(Task) In the listing below, find the line holding "UCloud云主机 (49, 143)" and the line holding "国内服务器 (46, 185)". Write out those two lines and all lines between, exactly, and nothing more.

--*--

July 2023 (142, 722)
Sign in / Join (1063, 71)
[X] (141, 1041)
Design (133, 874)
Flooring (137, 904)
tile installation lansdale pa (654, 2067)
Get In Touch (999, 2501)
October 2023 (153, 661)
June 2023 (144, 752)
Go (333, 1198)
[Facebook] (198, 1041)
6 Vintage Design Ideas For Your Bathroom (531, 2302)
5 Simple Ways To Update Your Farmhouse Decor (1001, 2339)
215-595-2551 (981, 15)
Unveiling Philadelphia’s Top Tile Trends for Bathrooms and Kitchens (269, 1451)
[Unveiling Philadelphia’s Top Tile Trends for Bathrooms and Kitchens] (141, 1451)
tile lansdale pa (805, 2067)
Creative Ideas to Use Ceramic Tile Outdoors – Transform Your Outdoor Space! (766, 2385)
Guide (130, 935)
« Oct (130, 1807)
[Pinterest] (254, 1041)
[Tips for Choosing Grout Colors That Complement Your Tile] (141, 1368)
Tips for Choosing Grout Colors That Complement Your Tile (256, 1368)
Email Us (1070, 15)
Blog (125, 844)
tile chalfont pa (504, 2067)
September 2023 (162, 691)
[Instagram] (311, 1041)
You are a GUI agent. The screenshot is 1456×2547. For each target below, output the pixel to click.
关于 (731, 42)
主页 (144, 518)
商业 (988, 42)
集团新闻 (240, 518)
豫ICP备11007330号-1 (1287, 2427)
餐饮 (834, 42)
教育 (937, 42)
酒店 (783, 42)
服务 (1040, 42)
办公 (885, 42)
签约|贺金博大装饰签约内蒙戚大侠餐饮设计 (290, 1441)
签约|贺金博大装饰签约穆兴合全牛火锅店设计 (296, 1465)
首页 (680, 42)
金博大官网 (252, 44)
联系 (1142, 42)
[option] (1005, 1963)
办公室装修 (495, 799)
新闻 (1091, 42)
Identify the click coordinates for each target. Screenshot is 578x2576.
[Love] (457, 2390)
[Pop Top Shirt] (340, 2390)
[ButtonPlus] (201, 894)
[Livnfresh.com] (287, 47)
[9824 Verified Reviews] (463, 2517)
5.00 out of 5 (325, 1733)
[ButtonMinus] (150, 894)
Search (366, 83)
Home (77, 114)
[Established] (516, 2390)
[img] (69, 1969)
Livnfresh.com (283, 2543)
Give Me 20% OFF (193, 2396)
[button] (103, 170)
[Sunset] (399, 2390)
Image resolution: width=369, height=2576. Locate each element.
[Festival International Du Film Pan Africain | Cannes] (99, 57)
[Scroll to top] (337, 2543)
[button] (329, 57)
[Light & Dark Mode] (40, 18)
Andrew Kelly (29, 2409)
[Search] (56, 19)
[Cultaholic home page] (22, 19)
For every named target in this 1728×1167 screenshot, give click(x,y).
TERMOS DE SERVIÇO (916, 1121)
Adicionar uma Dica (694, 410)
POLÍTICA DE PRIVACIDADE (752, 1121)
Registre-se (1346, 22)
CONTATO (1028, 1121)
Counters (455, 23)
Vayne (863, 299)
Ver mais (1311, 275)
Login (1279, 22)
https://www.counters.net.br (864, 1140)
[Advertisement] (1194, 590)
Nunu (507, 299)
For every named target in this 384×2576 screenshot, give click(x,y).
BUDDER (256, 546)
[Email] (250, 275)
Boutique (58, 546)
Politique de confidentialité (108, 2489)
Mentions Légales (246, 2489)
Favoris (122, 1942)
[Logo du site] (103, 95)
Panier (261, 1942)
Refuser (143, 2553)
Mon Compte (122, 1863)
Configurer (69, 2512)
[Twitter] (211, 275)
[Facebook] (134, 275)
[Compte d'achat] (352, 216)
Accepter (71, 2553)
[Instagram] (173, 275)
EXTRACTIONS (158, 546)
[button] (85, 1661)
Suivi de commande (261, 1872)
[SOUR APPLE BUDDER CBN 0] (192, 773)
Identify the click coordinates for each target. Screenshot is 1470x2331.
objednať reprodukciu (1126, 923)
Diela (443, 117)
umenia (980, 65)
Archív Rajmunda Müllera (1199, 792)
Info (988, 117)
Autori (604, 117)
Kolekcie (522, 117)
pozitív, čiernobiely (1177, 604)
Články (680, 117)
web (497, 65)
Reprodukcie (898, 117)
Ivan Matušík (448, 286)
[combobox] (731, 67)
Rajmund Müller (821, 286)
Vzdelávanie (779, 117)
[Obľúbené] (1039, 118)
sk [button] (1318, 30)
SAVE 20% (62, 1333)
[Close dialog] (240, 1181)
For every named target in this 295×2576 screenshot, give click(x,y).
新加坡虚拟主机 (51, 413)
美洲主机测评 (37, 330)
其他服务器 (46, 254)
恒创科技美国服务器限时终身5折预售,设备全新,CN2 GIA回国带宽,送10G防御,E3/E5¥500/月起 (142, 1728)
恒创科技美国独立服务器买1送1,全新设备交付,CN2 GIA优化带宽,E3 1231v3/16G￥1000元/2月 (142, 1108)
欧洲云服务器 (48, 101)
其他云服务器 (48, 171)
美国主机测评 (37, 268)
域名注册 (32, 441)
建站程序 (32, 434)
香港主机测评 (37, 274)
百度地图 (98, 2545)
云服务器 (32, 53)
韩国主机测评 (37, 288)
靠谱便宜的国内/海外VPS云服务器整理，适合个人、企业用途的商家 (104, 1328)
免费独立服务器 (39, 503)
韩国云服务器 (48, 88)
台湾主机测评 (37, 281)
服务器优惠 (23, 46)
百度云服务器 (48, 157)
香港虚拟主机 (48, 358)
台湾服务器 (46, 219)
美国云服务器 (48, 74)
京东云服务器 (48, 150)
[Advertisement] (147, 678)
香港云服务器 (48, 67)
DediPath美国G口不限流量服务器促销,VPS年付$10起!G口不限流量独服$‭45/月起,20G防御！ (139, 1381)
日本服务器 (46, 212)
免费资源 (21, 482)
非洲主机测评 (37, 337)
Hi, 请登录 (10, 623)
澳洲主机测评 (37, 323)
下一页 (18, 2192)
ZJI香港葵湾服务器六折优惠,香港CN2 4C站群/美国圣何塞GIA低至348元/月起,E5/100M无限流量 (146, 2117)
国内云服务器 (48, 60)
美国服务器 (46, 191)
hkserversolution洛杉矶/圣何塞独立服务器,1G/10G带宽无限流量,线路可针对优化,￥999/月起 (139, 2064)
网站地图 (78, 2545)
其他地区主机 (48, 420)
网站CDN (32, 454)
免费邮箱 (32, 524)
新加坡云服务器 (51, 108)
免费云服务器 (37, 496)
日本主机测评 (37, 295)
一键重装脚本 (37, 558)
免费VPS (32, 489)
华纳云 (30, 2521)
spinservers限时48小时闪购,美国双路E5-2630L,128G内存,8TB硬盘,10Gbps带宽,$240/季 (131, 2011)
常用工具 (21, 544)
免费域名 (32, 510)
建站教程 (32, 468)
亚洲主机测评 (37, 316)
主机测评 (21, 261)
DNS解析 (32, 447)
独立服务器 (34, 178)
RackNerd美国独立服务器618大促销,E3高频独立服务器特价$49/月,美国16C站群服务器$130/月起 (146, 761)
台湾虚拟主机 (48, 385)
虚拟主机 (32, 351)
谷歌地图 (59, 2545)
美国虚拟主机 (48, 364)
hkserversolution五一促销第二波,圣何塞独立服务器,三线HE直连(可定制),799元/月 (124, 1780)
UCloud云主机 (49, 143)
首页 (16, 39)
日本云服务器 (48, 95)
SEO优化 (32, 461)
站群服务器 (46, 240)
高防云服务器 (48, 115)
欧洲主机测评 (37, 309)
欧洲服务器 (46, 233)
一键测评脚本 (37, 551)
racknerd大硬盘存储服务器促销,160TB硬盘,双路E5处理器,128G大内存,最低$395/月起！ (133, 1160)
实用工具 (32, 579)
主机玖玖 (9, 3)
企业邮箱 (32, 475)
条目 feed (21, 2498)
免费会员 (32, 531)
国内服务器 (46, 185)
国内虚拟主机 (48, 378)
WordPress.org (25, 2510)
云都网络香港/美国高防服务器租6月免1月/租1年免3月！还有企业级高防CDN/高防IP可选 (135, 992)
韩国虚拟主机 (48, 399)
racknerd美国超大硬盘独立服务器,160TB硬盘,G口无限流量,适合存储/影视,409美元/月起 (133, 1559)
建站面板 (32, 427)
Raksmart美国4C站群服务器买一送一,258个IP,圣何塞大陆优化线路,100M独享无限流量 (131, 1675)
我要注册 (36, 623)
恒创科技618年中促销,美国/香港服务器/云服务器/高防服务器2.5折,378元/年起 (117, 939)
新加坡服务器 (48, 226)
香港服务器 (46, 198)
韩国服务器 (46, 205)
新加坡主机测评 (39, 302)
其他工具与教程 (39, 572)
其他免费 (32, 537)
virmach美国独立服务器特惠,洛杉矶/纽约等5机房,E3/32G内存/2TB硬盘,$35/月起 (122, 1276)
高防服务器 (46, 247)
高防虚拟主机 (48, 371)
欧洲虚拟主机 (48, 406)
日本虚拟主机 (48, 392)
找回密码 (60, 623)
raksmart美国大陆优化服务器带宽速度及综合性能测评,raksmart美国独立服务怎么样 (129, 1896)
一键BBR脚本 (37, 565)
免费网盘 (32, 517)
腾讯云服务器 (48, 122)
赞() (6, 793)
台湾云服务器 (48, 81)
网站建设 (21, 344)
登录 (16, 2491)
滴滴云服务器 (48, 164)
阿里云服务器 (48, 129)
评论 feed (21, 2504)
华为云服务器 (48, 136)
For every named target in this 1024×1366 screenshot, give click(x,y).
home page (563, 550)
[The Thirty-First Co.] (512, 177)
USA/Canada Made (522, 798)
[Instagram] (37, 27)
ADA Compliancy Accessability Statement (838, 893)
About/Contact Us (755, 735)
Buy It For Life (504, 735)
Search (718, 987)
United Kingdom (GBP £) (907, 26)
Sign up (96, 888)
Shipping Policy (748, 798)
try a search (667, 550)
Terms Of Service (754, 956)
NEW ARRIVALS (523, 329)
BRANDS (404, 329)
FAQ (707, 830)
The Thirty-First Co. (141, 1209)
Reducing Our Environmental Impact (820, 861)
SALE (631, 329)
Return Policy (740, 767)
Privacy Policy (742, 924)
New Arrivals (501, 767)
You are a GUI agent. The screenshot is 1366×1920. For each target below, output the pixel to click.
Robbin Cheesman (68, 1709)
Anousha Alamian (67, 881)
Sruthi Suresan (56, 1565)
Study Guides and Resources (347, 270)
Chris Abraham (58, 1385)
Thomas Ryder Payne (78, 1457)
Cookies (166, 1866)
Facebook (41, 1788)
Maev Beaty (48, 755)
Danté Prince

--*--

(Result of the exercise)
UCloud云主机 (49, 143)
首页 (16, 39)
日本云服务器 (48, 95)
SEO优化 (32, 461)
站群服务器 (46, 240)
高防云服务器 (48, 115)
欧洲主机测评 (37, 309)
欧洲服务器 (46, 233)
一键测评脚本 (37, 551)
racknerd大硬盘存储服务器促销,160TB硬盘,双路E5处理器,128G大内存,最低$395/月起！ (133, 1160)
实用工具 (32, 579)
主机玖玖 (9, 3)
企业邮箱 (32, 475)
条目 feed (21, 2498)
免费会员 (32, 531)
国内服务器 (46, 185)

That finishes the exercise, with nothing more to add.